■ Material:
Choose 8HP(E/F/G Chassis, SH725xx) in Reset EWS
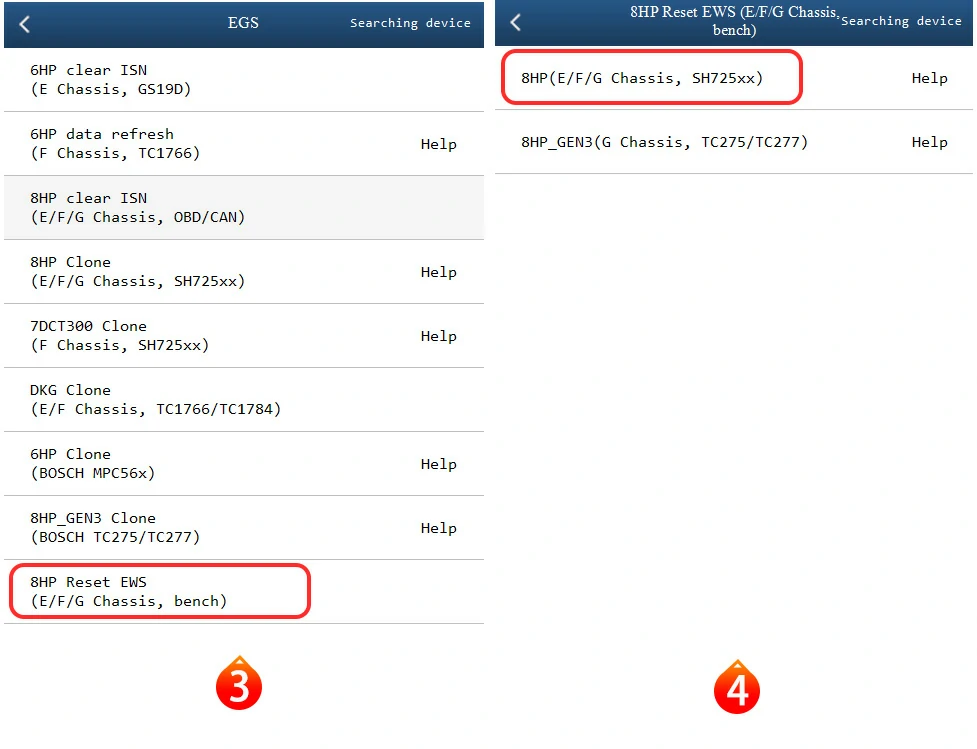Screen dimensions: 977x749 pos(642,78)
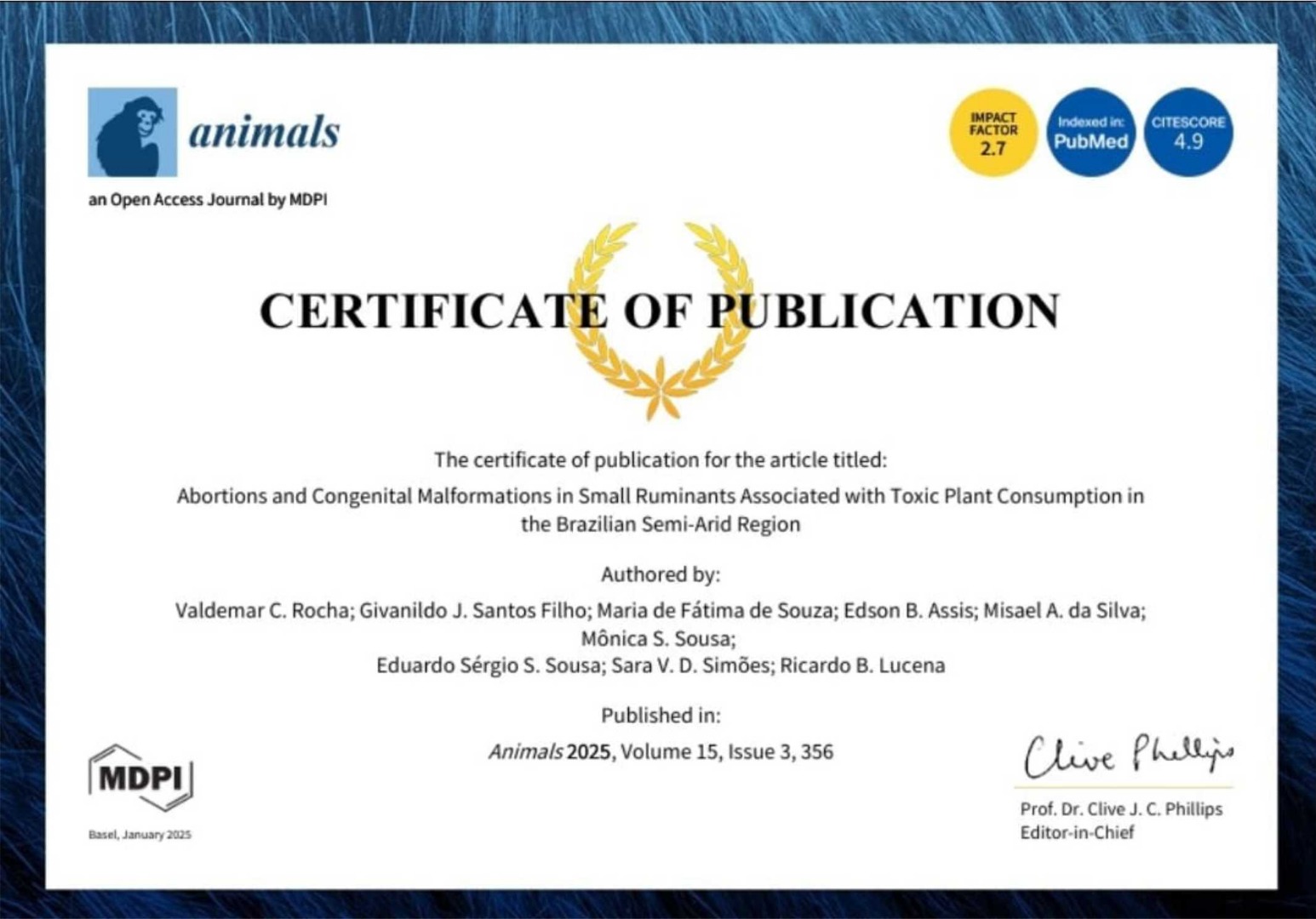Click 'Prof. Dr. Clive J. C. Phillips' name
This screenshot has width=1316, height=919.
(1121, 809)
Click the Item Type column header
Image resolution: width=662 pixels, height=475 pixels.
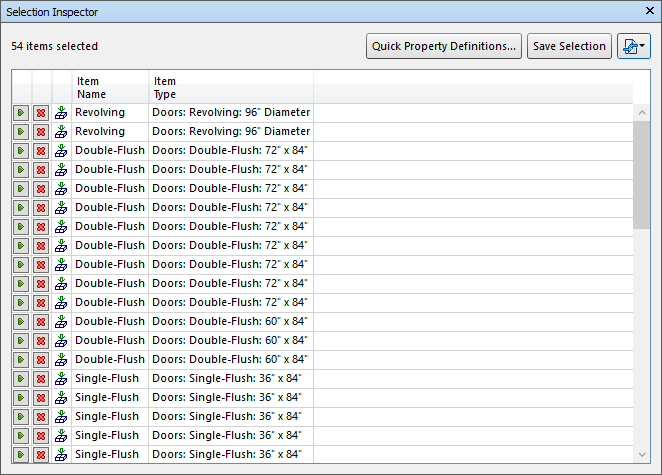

■ Task details:
Transcribe each of the rows above verbatim, leaving out the pictures.

■ Task result:
Choose 8HP(E/F/G Chassis, SH725xx) in Reset EWS
Screen dimensions: 977x749 pos(642,78)
Click 'Prof. Dr. Clive J. C. Phillips' name
This screenshot has width=1316, height=919.
(1121, 809)
Click the Item Type column header
Image resolution: width=662 pixels, height=475 pixels.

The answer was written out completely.